EXERCISE REQUIREMENTS: Set down exactly the lines from the one containing "Select the lightning number 7 badge" to the final line of the records below, with every picture omitted.

[Records from a dataset]
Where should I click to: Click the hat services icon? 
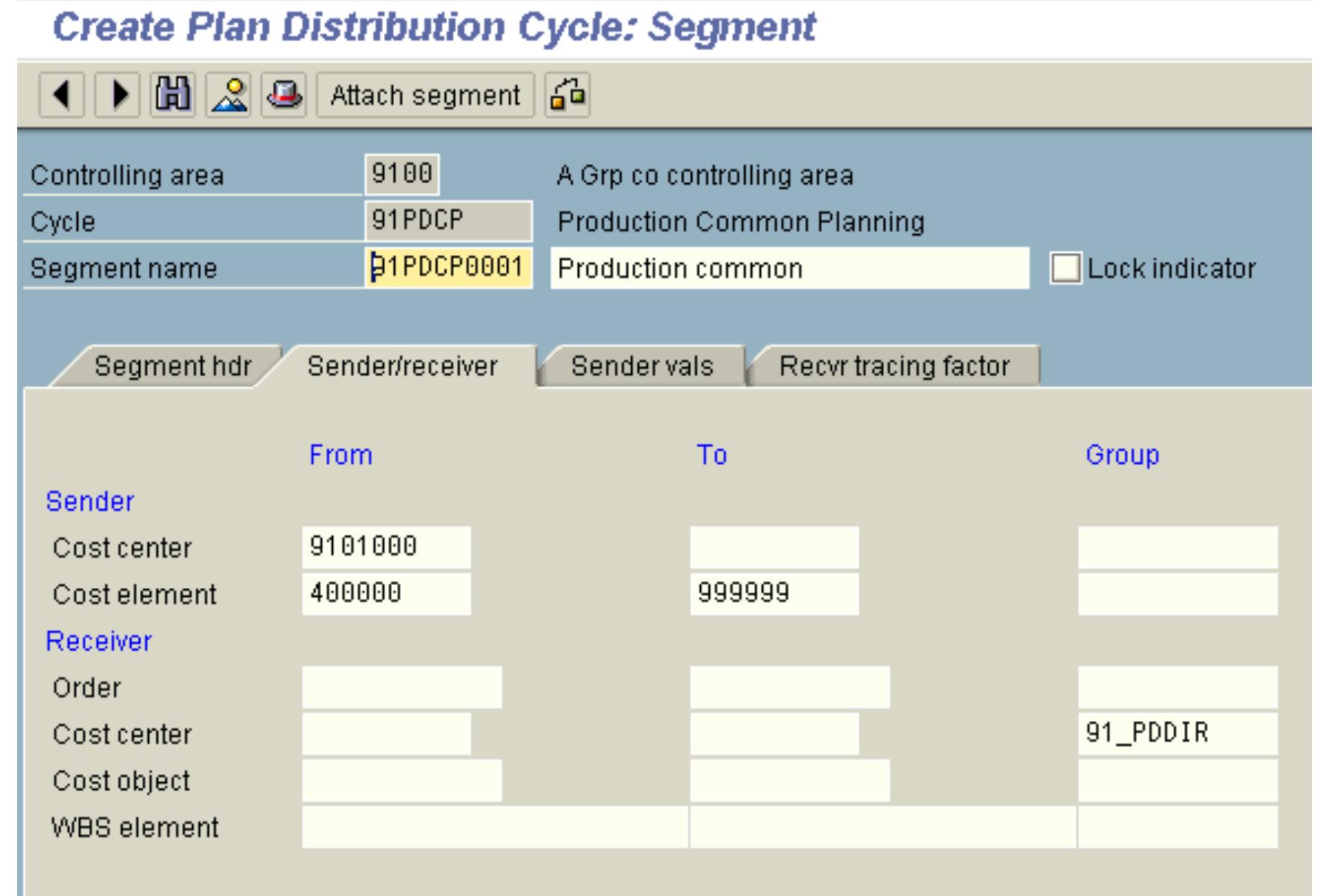pyautogui.click(x=283, y=96)
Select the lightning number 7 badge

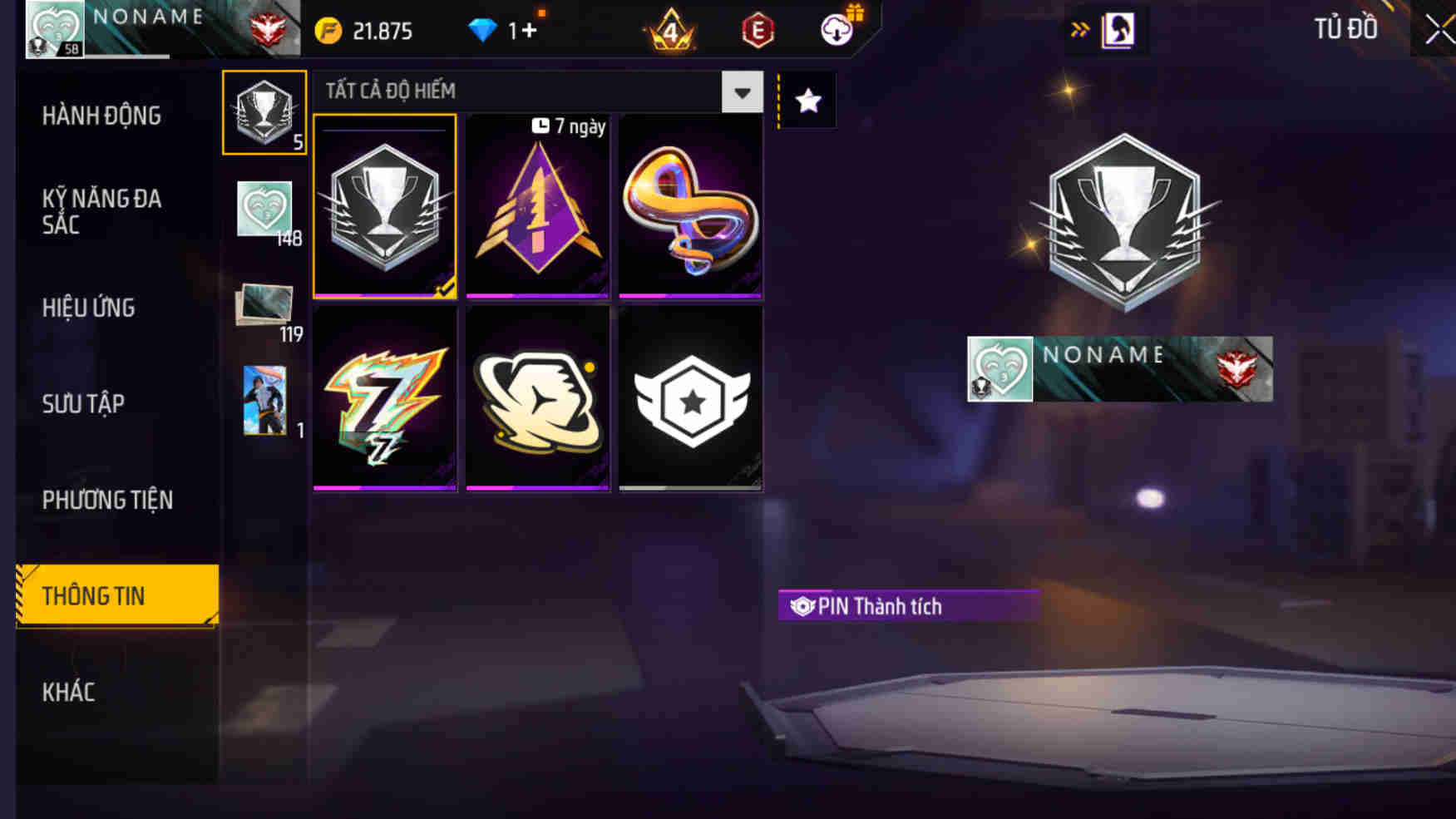385,399
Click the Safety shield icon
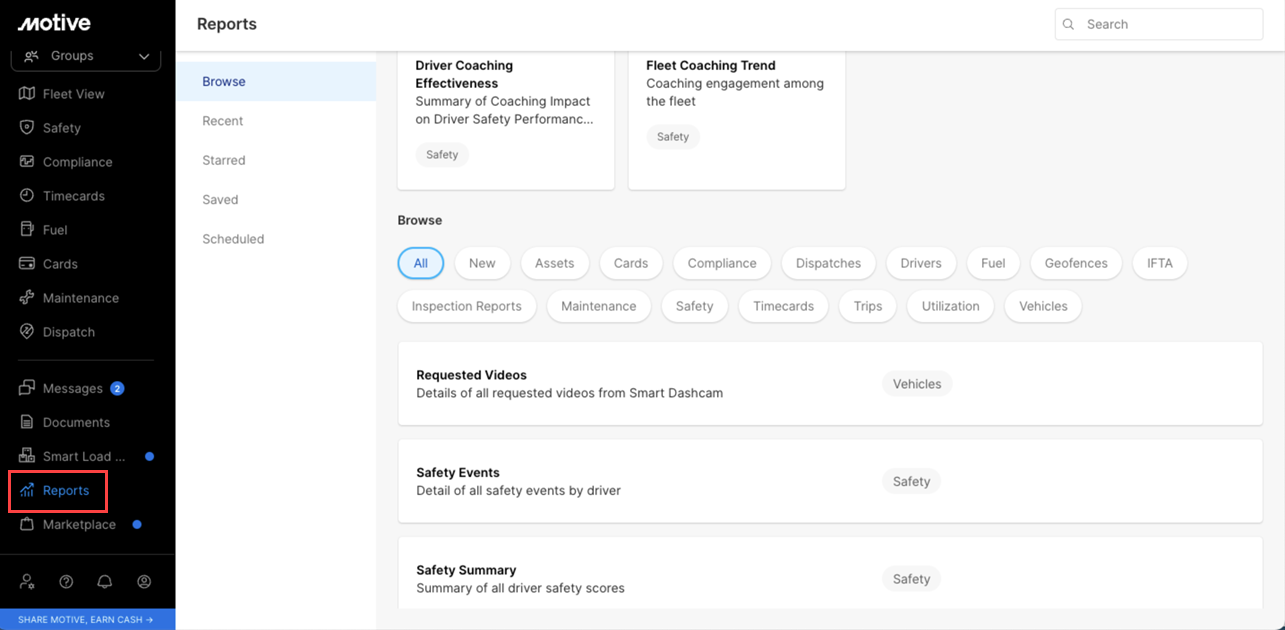The height and width of the screenshot is (630, 1285). [x=27, y=128]
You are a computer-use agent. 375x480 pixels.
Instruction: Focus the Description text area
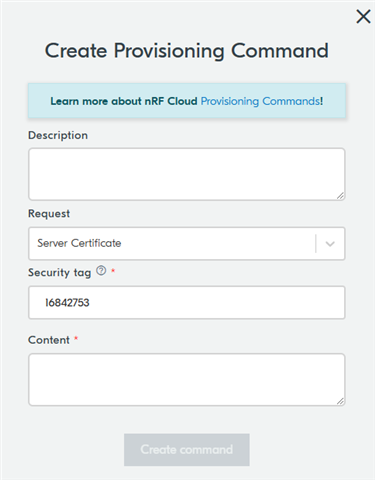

SOLUTION TO THIS PROBLEM:
Select the lightning number 7 badge

385,399
Click the Safety shield icon
The height and width of the screenshot is (630, 1285). [x=27, y=128]
You are a computer-use agent. 375x480 pixels.
Instruction: Focus the Description text area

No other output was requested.